In algorithms of binary classification I usually meet the terms “precision” and “recall.” I had a really hard time understanding their meaning on a basic level. In other words, how would I explain them to a five year-old? I finally found these definitions:
- Precision is how often our algorithm predicts class one and turns out to be right.
- Recall is how many objects of class one the algorithm has found at all.
Let’s use an example to illustrate it even more clearly. We want to check if our fruit is an orange and give an answer “class one” if a particular fruit is in fact an orange and “not class one” if it’s not.
We have developed some algorithm for that, and we don’t know how good this algorithm is.
Let’s say we have 10 fruits in total; three of them are oranges, seven are apples. (That we know for sure, but we’re unsure of our algorithm).
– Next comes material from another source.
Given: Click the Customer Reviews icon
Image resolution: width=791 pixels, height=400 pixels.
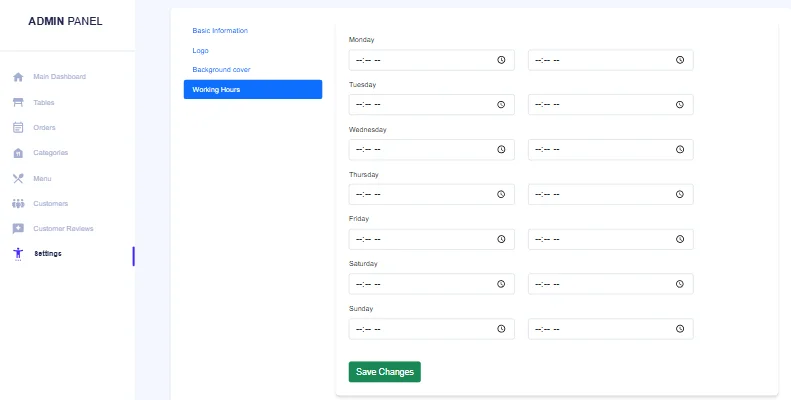Looking at the screenshot, I should (18, 228).
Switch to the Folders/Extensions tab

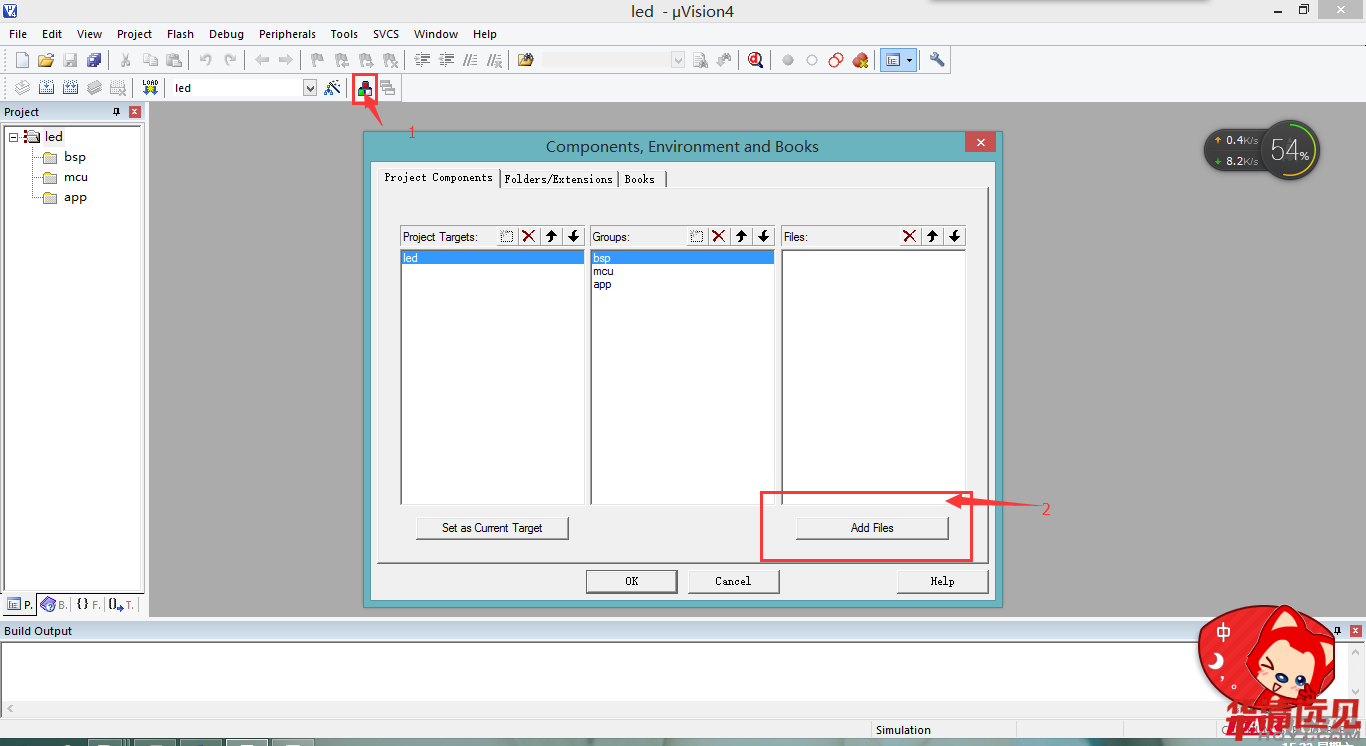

Next, we apply the algorithm and it tells us: “You have five oranges and five not oranges.” Hmm… Could have been better, huh? So here is our “confusion matrix”— we are writing down the results of our algorithm and actual results:
|algorithm says it’s an orange||algorithm says it’s not an orange|
|we can see it’s an orange||3||0|
|we can see it’s not an orange||2||5|
Precision here = 3 / (3 + 2) = algorithm says it’s an orange and it’s really an orange / (algorithm says it’s an orange) = 3/5 = 0.6.
So we can say that in 60% of cases when our algorithm reports class one (orange), it turns to be right.
Recall here = 3 / 3 + 0 = algorithm says it’s an orange and it’s really an orange / (algorithm says it’s an orange and it’s really an orange + algorithm says it’s not an orange but it is an orange) = 1
Recall here is perfect—we can say that we found 100% of our oranges.
The next step depends on our task: if we are okay with an algorithm that found oranges among apples but didn’t miss any real oranges, then we are done!